Votre objectif
Répondez à ces questions à l'aide de la note ci-dessous sur la morale et la politique :
1. À quelle date la note est-elle datée ?
2. Quel tribunal a prononcé la sentence contre Alain Juppé ?
3. Qu'a fait Alain Juppé après sa condamnation ?

Texte choisi
De tout et de rien

Voici quelques notes personnelles en réaction à l'actualité et à certains événements de ma propre vie.

vendredi, février 13, 2004

Morale et Politique

Morale et Politique

La récente condamnation d'Alain Juppé, la médiatisation de cette affaire, la stature même du personnage, ont remis à l’ordre du jour, avec un vif éclat, la question des rapports entre morale et politique.

Cette question se pose avec d’autant plus d’acuité que le cas d' Alain Juppé ne constitue, en aucune façon, une exception. Au cours de ces dernières années, un nombre conséquent d’hommes politiques, toutes couleurs confondues, dont certains de haut rang, ont été mis en examen pour des faits plus ou moins graves allant de l’enrichissement personnel à la perception de fonds en provenance d’entreprises en vue d’alimenter les caisses de leur parti, en passant par la création d’emplois fictifs dans les municipalités ou toute autre institution d’état.
Il ne m’appartient pas ici, Alain Juppé ayant fait appel, de porter un jugement sur sa condamnation, de déterminer si la sentence prononcée par le tribunal correctionnel de Nanterre est juste ou non, si les faits reprochés à Alain Juppé ont été ou non grossis. C’est là l’affaire de l’instance d’appel que M. Juppé a saisie.

Lignes répertoriées
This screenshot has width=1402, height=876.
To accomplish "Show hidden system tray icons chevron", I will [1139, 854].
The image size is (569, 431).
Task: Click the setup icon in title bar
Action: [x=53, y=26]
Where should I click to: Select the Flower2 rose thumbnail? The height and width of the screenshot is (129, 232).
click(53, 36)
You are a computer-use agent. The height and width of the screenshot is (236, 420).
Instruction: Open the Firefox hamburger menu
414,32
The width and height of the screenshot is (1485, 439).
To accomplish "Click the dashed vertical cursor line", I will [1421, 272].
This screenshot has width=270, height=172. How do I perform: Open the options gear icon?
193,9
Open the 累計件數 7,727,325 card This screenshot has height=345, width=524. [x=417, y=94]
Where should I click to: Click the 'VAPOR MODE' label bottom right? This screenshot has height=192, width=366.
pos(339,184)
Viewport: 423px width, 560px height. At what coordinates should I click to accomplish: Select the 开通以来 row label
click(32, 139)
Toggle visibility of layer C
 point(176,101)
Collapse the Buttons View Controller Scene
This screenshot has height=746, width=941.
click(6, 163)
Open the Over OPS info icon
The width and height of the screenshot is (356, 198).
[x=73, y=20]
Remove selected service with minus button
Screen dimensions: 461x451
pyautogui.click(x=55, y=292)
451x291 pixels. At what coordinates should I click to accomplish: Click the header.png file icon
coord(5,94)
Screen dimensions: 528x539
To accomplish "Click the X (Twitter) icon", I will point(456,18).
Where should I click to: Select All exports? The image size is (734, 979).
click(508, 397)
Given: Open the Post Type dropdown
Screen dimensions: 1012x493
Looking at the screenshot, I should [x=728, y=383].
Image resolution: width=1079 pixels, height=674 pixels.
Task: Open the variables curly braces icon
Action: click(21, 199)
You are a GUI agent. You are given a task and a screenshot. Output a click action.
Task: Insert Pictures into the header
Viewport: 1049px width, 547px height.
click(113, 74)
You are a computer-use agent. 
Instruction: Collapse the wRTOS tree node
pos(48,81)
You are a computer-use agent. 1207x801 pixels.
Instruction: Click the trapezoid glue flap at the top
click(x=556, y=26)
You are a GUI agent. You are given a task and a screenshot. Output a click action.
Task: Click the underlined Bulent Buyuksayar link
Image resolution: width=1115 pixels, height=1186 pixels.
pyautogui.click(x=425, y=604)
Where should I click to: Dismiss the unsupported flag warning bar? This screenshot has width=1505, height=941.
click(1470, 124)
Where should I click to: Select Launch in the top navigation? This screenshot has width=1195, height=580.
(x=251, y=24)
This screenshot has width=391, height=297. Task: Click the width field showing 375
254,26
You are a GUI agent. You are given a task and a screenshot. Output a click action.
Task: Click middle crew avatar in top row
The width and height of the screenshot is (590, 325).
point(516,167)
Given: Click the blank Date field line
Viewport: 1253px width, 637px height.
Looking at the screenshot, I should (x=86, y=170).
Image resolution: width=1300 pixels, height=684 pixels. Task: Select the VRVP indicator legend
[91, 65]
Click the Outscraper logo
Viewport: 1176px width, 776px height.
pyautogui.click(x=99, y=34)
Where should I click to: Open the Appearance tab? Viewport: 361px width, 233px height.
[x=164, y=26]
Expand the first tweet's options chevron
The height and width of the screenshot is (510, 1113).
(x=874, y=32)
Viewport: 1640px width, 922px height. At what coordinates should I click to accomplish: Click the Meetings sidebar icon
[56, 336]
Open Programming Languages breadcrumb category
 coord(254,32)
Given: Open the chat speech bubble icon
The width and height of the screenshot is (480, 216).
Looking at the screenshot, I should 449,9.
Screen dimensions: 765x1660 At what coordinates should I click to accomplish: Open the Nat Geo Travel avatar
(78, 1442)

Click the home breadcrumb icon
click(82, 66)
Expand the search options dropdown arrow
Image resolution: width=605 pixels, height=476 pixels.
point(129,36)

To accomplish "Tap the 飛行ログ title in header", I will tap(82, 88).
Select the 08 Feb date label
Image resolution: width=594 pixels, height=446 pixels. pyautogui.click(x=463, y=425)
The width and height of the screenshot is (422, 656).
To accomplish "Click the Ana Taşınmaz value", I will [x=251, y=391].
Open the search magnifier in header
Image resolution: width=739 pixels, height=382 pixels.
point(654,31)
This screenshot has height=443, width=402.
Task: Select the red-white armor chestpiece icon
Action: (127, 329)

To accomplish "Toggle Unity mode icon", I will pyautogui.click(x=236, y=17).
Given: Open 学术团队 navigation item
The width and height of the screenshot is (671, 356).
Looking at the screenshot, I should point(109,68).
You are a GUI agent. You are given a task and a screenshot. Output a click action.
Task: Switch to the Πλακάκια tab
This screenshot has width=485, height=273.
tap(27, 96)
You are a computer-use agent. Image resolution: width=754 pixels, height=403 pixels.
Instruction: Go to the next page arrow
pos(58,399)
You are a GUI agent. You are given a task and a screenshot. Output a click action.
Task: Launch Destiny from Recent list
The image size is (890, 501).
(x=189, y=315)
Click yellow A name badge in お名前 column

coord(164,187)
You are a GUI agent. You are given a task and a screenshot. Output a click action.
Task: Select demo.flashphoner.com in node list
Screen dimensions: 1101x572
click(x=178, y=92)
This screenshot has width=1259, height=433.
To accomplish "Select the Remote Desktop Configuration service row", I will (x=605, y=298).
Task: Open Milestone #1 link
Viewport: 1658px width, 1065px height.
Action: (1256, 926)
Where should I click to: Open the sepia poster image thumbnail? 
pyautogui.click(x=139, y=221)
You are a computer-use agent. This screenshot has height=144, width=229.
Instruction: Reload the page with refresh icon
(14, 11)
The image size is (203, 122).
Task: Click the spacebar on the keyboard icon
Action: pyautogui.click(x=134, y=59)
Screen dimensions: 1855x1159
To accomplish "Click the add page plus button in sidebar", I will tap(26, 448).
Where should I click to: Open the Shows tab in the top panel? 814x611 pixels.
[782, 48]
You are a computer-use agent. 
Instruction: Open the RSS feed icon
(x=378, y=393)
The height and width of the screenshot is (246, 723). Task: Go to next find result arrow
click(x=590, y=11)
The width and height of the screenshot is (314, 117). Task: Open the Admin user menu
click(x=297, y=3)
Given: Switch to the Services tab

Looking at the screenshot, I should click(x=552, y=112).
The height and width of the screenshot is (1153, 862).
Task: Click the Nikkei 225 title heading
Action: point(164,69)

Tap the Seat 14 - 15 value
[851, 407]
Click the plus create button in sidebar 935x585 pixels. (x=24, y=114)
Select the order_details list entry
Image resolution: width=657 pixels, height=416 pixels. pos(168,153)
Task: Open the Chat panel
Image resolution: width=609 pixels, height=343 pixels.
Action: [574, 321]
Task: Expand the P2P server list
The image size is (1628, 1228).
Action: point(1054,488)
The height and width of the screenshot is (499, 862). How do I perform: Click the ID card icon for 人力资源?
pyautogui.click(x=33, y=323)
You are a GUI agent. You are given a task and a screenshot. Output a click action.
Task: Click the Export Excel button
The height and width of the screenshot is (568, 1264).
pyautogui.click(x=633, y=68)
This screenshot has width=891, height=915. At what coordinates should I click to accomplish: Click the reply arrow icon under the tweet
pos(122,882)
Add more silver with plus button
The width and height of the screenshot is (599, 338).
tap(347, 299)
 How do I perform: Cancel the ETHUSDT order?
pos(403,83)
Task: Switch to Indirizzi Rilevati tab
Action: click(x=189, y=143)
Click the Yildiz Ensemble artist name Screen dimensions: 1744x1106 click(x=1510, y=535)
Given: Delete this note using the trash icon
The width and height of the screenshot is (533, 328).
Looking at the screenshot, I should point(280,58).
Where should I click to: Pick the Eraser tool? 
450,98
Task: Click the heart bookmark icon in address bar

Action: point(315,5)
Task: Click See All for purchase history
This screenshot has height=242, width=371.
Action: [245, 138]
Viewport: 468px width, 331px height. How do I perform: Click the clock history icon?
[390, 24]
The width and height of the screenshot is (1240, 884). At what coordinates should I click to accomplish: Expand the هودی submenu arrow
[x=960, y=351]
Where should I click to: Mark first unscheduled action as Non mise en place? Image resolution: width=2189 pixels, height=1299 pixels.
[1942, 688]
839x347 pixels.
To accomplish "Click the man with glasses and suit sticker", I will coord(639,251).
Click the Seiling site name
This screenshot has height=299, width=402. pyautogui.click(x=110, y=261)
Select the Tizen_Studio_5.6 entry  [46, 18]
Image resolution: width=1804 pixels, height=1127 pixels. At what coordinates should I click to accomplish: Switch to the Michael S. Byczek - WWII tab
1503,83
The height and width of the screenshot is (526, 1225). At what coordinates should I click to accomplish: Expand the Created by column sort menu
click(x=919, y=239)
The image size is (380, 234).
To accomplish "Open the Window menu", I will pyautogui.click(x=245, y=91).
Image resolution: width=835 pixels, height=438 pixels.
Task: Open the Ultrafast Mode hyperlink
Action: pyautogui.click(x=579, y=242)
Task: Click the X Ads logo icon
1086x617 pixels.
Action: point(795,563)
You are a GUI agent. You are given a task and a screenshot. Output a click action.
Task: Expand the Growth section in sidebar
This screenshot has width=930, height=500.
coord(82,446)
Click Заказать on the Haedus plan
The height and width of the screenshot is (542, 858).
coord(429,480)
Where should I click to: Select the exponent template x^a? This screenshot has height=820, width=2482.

Corrigé de l'exercice
1. Le vendredi 13 février 2004.
2. Le tribunal correctionnel de Nanterre.
3. Il a fait appel.